> **Directions**:
Please reproduce the listing below line for line, without changing a single character.
----- Input records
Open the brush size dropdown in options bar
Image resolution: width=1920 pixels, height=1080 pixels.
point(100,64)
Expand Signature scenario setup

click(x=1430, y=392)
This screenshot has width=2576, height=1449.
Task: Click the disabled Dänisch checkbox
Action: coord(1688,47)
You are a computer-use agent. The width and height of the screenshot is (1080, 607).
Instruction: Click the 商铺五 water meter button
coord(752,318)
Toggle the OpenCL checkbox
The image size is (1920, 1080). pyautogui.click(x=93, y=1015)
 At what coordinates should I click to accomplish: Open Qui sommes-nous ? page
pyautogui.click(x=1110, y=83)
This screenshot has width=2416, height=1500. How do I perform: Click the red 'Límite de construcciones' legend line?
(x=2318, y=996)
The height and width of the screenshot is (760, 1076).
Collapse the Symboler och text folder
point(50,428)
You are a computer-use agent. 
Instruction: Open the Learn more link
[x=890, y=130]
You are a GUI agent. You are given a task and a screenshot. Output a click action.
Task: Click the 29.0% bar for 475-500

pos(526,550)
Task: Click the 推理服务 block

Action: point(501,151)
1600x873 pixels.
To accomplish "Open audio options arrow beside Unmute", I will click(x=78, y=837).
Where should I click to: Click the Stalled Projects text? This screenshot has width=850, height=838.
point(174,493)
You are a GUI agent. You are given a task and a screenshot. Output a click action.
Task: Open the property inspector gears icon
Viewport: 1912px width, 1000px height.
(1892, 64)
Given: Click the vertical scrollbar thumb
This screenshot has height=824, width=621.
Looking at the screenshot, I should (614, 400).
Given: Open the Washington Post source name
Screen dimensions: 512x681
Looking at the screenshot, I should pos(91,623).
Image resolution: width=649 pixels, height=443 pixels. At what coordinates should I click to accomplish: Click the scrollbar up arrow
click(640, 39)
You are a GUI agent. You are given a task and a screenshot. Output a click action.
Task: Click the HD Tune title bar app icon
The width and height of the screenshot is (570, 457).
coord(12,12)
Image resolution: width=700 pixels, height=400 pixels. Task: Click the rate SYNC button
----------
> **Exercise result**:
Open the brush size dropdown in options bar
Image resolution: width=1920 pixels, height=1080 pixels.
point(100,64)
Expand Signature scenario setup

click(x=1430, y=392)
This screenshot has width=2576, height=1449.
Task: Click the disabled Dänisch checkbox
Action: coord(1688,47)
You are a computer-use agent. The width and height of the screenshot is (1080, 607).
Instruction: Click the 商铺五 water meter button
coord(752,318)
Toggle the OpenCL checkbox
The image size is (1920, 1080). pyautogui.click(x=93, y=1015)
 At what coordinates should I click to accomplish: Open Qui sommes-nous ? page
pyautogui.click(x=1110, y=83)
This screenshot has width=2416, height=1500. How do I perform: Click the red 'Límite de construcciones' legend line?
(x=2318, y=996)
The height and width of the screenshot is (760, 1076).
Collapse the Symboler och text folder
point(50,428)
You are a computer-use agent. 
Instruction: Open the Learn more link
[x=890, y=130]
You are a GUI agent. You are given a task and a screenshot. Output a click action.
Task: Click the 29.0% bar for 475-500

pos(526,550)
Task: Click the 推理服务 block

Action: point(501,151)
1600x873 pixels.
To accomplish "Open audio options arrow beside Unmute", I will click(x=78, y=837).
Where should I click to: Click the Stalled Projects text? This screenshot has width=850, height=838.
point(174,493)
You are a GUI agent. You are given a task and a screenshot. Output a click action.
Task: Open the property inspector gears icon
Viewport: 1912px width, 1000px height.
(1892, 64)
Given: Click the vertical scrollbar thumb
This screenshot has height=824, width=621.
Looking at the screenshot, I should (614, 400).
Given: Open the Washington Post source name
Screen dimensions: 512x681
Looking at the screenshot, I should pos(91,623).
Image resolution: width=649 pixels, height=443 pixels. At what coordinates should I click to accomplish: Click the scrollbar up arrow
click(640, 39)
You are a GUI agent. You are given a task and a screenshot. Output a click action.
Task: Click the HD Tune title bar app icon
The width and height of the screenshot is (570, 457).
coord(12,12)
Image resolution: width=700 pixels, height=400 pixels. Task: Click the rate SYNC button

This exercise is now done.